Useful flags to review for production runs:

- `--normalize-input`
- `--warmup-epochs`
- `--transition-epochs`
- `--free-bits`
- `--sep-strength`
- `--bal-strength`
- `--checkpoint-every`

## 5. Extract Feature Networks

`bsvae-networks extract-networks` builds sparse feature-feature graphs from trained latents.

```bash
bsvae-networks extract-networks \
  --model-path results/sweep_prod/final_k16 \
  --dataset data/expression.csv \
  --output-dir results/sweep_prod/final_k16/networks \
  --methods mu_cosine gamma_knn \
  --top-k 50
```

Methods:

- `mu_cosine`: top-k cosine neighbors in latent mean space
- `gamma_knn`: FAISS-based kNN graph in soft-assignment space

Outputs are sparse adjacency files such as:

- `mu_cosine_adjacency.npz`
- `gamma_knn_adjacency.npz`

## 6. Extract Modules

`extract-modules` saves soft and hard GMM assignments.
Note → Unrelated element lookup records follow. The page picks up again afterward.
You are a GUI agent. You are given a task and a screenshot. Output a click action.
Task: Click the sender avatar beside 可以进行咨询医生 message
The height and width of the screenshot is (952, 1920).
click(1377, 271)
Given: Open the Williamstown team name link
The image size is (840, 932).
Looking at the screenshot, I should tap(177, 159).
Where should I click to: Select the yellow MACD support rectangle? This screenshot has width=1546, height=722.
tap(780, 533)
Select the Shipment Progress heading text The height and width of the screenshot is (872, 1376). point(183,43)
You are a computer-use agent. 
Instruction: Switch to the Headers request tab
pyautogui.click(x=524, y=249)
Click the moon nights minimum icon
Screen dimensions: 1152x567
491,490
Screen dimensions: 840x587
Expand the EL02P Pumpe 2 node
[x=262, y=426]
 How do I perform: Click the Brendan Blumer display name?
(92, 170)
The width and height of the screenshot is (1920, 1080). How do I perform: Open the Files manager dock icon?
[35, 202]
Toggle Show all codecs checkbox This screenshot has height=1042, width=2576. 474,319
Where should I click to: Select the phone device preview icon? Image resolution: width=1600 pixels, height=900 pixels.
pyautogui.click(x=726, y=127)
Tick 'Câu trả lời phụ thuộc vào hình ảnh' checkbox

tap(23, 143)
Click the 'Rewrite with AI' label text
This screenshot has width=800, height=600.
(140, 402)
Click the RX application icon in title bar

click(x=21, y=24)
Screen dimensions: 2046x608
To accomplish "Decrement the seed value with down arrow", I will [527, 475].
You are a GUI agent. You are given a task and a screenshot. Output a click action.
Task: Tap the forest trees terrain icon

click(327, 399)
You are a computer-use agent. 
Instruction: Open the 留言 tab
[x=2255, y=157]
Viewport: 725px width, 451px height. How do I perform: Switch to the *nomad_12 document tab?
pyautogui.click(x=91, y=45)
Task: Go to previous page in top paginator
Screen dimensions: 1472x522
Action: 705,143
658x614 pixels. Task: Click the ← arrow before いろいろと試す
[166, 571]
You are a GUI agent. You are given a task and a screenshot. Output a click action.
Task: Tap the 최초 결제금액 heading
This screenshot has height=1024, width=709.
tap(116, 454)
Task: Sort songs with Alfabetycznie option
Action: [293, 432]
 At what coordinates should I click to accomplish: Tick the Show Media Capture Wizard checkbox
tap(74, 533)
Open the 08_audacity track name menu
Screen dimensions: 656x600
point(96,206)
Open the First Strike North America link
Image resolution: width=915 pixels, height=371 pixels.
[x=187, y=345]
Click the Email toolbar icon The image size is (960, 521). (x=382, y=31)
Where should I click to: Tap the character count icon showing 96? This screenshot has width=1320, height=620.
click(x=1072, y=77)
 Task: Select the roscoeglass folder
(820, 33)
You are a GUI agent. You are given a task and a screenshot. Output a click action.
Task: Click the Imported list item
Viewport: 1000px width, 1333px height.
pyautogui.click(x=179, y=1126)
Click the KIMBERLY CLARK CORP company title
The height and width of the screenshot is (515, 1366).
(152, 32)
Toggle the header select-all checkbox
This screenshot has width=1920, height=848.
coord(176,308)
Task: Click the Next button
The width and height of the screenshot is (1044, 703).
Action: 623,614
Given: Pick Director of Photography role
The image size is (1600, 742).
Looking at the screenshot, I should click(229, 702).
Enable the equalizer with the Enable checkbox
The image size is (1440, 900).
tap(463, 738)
Add `--expr` and `--soft-eigengenes` to compute eigengenes.

```bash
bsvae-networks extract-modules \
  --model-path results/sweep_prod/final_k16 \
  --dataset data/expression.csv \
  --output-dir results/sweep_prod/final_k16/modules \
  --expr data/expression.csv \
  --soft-eigengenes
```

Primary outputs:

- `gamma.npz`
- `hard_assignments.npz`
- `soft_eigengenes.csv` when requested

Optional comparison outputs:

- `leiden_modules.csv` with `--use-leiden`
- `gamma_gene.npz` and `hard_assignments_gene.npz` with `--aggregate-to-gene --tx2gene`

## 7. Export Latents

`export-latents` writes a compressed NumPy archive.

```bash
bsvae-networks export-latents \
  --model-path results/sweep_prod/final_k16 \
  --dataset data/expression.csv \
  --output results/sweep_prod/final_k16/latents
```

Saved arrays:

- `mu`
- `logvar`
- `gamma`
- `feature_ids`

## 8. Analyze The Latent Space

```bash
bsvae-networks latent-analysis \
  --model-path results/sweep_prod/final_k16 \
  --dataset data/expression.csv \
  --output-dir results/sweep_prod/final_k16/latent_analysis \
  --kmeans-k 16 \
  --umap
```

Typical outputs:

- `latent_mu.csv`
- `latent_logvar.csv`
- `latent_clusters.csv` when clustering is requested
- `latent_embeddings.csv` when `--umap` or `--tsne` is used
- `latent_covariate_correlations.csv` when `--covariates` is provided

## 9. Generate Synthetic Data And Benchmark Recovery

Generate one dataset:

```bash
bsvae-simulate generate \
  --output data/sim_expr.csv \
  --save-ground-truth data/sim_truth.csv
```

Benchmark a trained model against the ground truth:

```bash
bsvae-simulate benchmark \
  --dataset data/sim_expr.csv \
  --ground-truth data/sim_truth.csv \
  --model-path results/sweep_prod/final_k16 \
  --output results/sweep_prod/final_k16/sim_metrics.json
```

Generate a publication-style scenario grid:

```bash
bsvae-simulate init-config --output sim.yaml

bsvae-simulate generate-grid \
  --config sim.yaml \
  --outdir results/sim_pub_v1 \
  --reps 30 \
  --base-seed 13

bsvae-simulate validate-grid --grid-dir results/sim_pub_v1
```

Each replicate directory includes method-ready files such as:

- `expr/features_x_samples.tsv.gz`
- `expr/samples_x_features.tsv.gz`
- `truth/modules_hard.csv`
- `method_inputs.json`

## 10. Common Problems

- Data orientation is wrong: transpose sample-by-feature matrices before training.
- CUDA memory is tight: reduce `--batch-size` or use `--no-cuda`.
- `gamma_knn` fails: verify `faiss-cpu` is installed (required dependency, but may be missing in some custom envs).
- Hierarchical options fail: make sure `--tx2gene` matches the matrix row IDs.
- No eigengene file appears: `--soft-eigengenes` only writes output when `--expr` is supplied.

## 11. Legacy Configuration Note

The active CLI does not use `hyperparam.ini`. The files in `src/bsvae/hyperparam.ini` and `docs/hyperparam.ini` are retained for compatibility context only.

For reproducible runs, prefer shell scripts or workflow files with explicit CLI flags.